▶ _Required work_: From the load balancer health check text below, copy word for word the part that opens with the words containing "To check the" and closes with "addresses in 100.125.0.0/16.".

▶ _Extract provided_:
If a client cannot access a backend server through a load balancer, the backend server is declared unhealthy. You can view the health check results for a backend server on the ELB console.

Background

To check the health of backend servers, dedicated load balancers use the IP addresses from the VPC where they work to send heartbeat requests to backend servers, while shared load balancers use IP addresses in 100.125.0.0/16.

Dedicated load balancers: To ensure that health checks can be performed normally, ensure that traffic is allowed from the VPC where the load balancer is working to the backend servers.

Shared load balancers: To ensure that health checks can be performed normally, ensure that traffic is allowed from 100.125.0.0/16 to the backend servers.

  • Shared load balancers: If Obtain Client IP Address is enabled for a TCP or UDP listener, there is no need to configure security group rules and firewall rules to allow traffic from 100.125.0.0/16 and client IP addresses to backend servers.

If a backend server is considered unhealthy, ELB will not route traffic to it until it is declared healthy again.

If you change the weight of a healthy backend server to 0, the health check result of this server becomes Unhealthy.

  • When a backend server is detected as unhealthy, the load balancer will stop routing requests to this server.
  • If health checks are disabled, the load balancer will consider the backend server healthy by default and still route requests to it.
  • If Obtain Client IP Address is enabled for TCP and UDP listeners of both dedicated and shared load balancers, client IP addresses instead of IP addresses in 100.125.0.0/16 are used to communicate with the backend server.
  • ELB uses IP addresses in 100.125.0.0/16 to perform health checks and route requests to backend servers.
  • Traffic will not be routed to a backend server with a weight of 0, so the health check result for this backend server is not relevant.

Troubleshooting

Possible causes are described here in order of their probability.

Check these causes one by one until the cause of the fault is determined.

If you need to change the health check configuration, it takes a while for the changes to be applied. The required time depends on the health check interval and timeout duration. You can find the health check results in the backend server list of the load balancer.

Figure 1 Troubleshooting process
Table 1 Troubleshooting process

Possible Cause

Solution

Backend server group

Checking Whether the Backend Server Group Is Associated with a Listener

EIP or private IP address

Checking Whether an EIP or a Private IP Address Is Bound to the Load Balancer

Health check configuration

Checking the Health Check Configuration

Security group rules

Checking Security Group Rules

Network ACL rules

Checking Firewall Rules

Backend server listening configuration

Checking the Backend Server

Backend server firewall configuration

Checking the Firewall on the Backend Server

Backend server route configuration

Checking the Backend Server Route

Backend server load

Checking the Backend Server Load

Backend server host.deny file

Checking the host.deny File

Checking Whether the Backend Server Group Is Associated with a Listener

Check whether the backend server group that the unhealthy backend server belongs to is associated with a listener.

▶ _Stored data_:
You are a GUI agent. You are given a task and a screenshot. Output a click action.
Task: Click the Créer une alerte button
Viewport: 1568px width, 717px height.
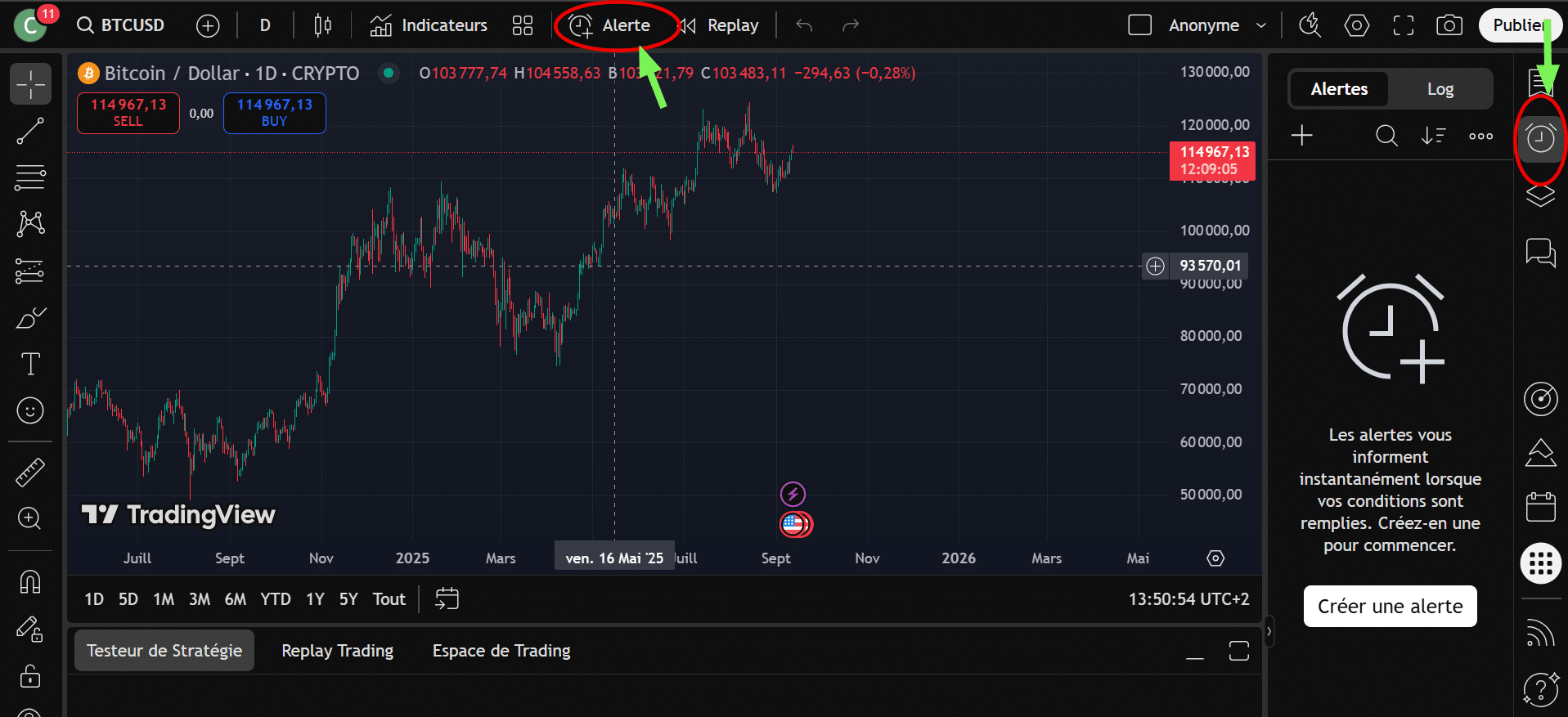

▶ _Worked solution_:
To check the health of backend servers, dedicated load balancers use the IP addresses from the VPC where they work to send heartbeat requests to backend servers, while shared load balancers use IP addresses in 100.125.0.0/16.